WORK TO COMPLETE:
Would you output, exactly as written, the line with "Quân (87, 2092)" and all lines after it to the end of the data below, and no others?

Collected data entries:
************

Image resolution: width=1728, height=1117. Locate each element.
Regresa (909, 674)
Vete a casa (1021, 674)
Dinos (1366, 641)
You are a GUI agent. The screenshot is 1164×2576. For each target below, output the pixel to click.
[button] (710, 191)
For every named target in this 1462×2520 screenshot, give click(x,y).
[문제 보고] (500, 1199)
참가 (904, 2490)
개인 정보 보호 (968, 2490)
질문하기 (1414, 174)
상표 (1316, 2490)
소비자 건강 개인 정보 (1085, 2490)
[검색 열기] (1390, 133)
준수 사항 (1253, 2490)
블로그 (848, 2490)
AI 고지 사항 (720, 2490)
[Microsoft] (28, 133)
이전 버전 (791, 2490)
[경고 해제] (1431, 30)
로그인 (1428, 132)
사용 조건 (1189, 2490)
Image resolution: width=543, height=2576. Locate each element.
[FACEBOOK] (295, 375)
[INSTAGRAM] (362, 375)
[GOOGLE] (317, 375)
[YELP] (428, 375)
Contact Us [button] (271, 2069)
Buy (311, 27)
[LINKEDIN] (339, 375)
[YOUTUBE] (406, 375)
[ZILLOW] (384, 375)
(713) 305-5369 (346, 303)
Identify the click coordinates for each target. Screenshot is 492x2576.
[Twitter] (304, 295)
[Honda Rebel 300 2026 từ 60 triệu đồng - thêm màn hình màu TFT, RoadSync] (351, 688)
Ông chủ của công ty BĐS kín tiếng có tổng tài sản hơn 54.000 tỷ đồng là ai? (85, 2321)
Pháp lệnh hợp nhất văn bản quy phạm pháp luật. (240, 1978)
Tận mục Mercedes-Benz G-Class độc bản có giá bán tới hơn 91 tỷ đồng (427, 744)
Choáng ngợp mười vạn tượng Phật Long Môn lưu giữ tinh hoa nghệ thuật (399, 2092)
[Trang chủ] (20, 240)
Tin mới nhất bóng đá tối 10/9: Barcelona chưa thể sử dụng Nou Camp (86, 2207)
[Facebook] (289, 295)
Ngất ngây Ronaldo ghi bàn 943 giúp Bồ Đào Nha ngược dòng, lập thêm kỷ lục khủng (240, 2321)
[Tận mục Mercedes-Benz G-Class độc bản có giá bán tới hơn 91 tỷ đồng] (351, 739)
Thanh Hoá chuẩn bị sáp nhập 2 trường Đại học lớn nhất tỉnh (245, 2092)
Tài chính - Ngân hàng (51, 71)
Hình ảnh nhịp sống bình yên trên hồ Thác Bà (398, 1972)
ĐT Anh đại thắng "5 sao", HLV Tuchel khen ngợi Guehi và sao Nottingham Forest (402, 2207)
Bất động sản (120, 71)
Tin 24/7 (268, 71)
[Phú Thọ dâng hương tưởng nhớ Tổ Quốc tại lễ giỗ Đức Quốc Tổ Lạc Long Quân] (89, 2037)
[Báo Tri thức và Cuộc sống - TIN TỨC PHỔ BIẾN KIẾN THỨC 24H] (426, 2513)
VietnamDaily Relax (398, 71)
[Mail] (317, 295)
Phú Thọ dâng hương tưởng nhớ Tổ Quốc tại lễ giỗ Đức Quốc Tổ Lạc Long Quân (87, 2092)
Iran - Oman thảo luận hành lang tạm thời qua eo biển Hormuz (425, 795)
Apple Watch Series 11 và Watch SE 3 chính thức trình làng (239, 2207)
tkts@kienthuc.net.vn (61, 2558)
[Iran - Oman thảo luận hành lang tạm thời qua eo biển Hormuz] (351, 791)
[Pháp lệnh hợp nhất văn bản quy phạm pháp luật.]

************

ANSWER BOX:
Phú Thọ dâng hương tưởng nhớ Tổ Quốc tại lễ giỗ Đức Quốc Tổ Lạc Long Quân (87, 2092)
Iran - Oman thảo luận hành lang tạm thời qua eo biển Hormuz (425, 795)
Apple Watch Series 11 và Watch SE 3 chính thức trình làng (239, 2207)
tkts@kienthuc.net.vn (61, 2558)
[Iran - Oman thảo luận hành lang tạm thời qua eo biển Hormuz] (351, 791)
[Pháp lệnh hợp nhất văn bản quy phạm pháp luật.]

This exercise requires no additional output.